Work instructions - Transcribe exactly, and only, the lines from the one with "Click 'with Edit|Write matcher' note" through the end of the records below, including both of those lines. Skip all pictures.

Source material -
___

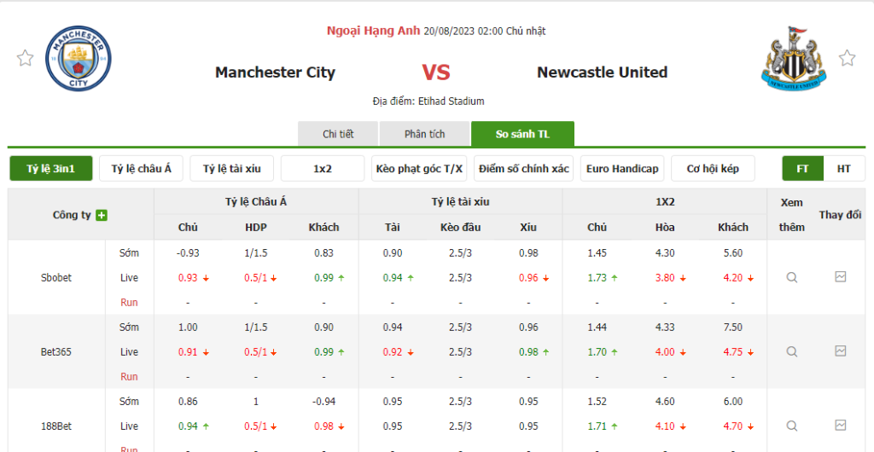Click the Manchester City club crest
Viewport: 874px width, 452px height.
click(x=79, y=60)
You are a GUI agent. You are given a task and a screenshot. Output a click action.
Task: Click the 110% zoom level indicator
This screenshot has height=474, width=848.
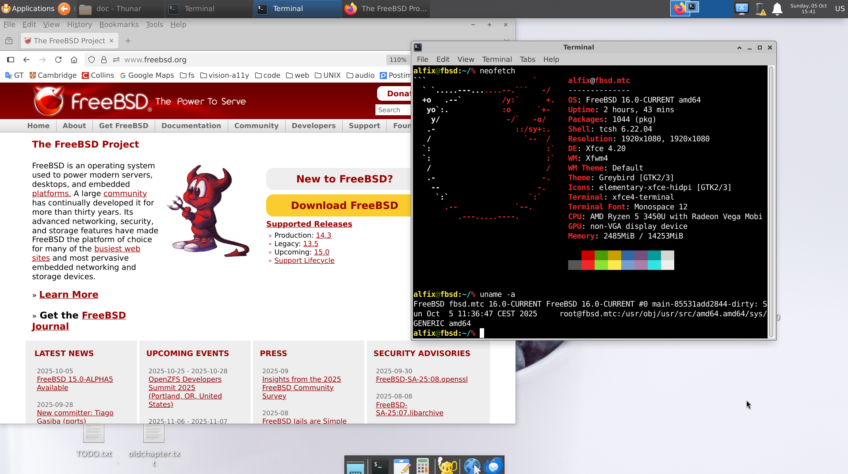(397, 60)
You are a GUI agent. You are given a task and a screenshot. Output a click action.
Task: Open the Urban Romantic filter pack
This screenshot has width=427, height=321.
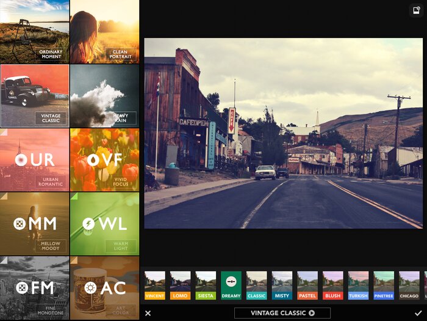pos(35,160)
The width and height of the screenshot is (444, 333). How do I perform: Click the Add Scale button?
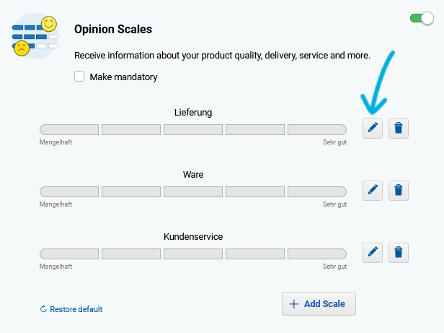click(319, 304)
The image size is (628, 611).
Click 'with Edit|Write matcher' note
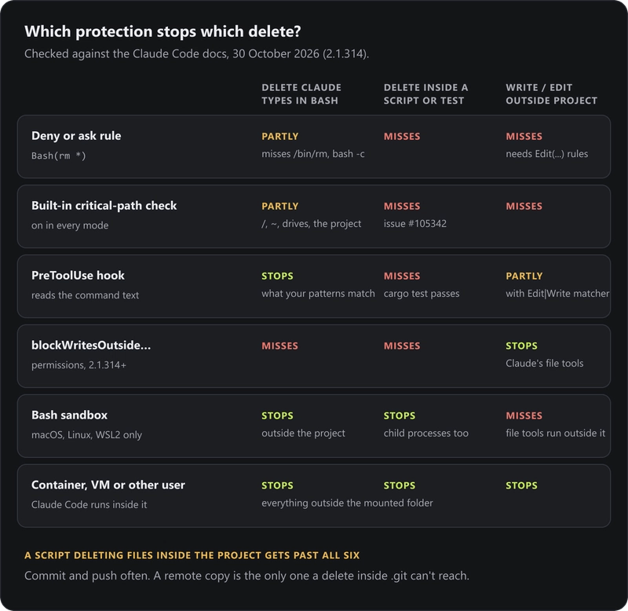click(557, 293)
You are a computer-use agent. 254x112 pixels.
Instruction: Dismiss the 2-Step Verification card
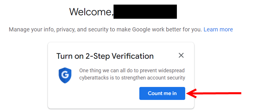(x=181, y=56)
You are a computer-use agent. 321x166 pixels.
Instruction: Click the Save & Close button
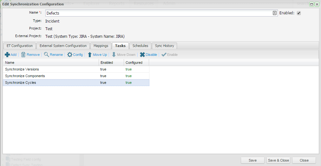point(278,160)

___

Response for this exercise -
Click 'with Edit|Write matcher' note
click(557, 293)
You are a computer-use agent. 254x112 pixels.
Instruction: Dismiss the 2-Step Verification card
(x=181, y=56)
You are a computer-use agent. 321x166 pixels.
Instruction: Click the Save & Close button
point(278,160)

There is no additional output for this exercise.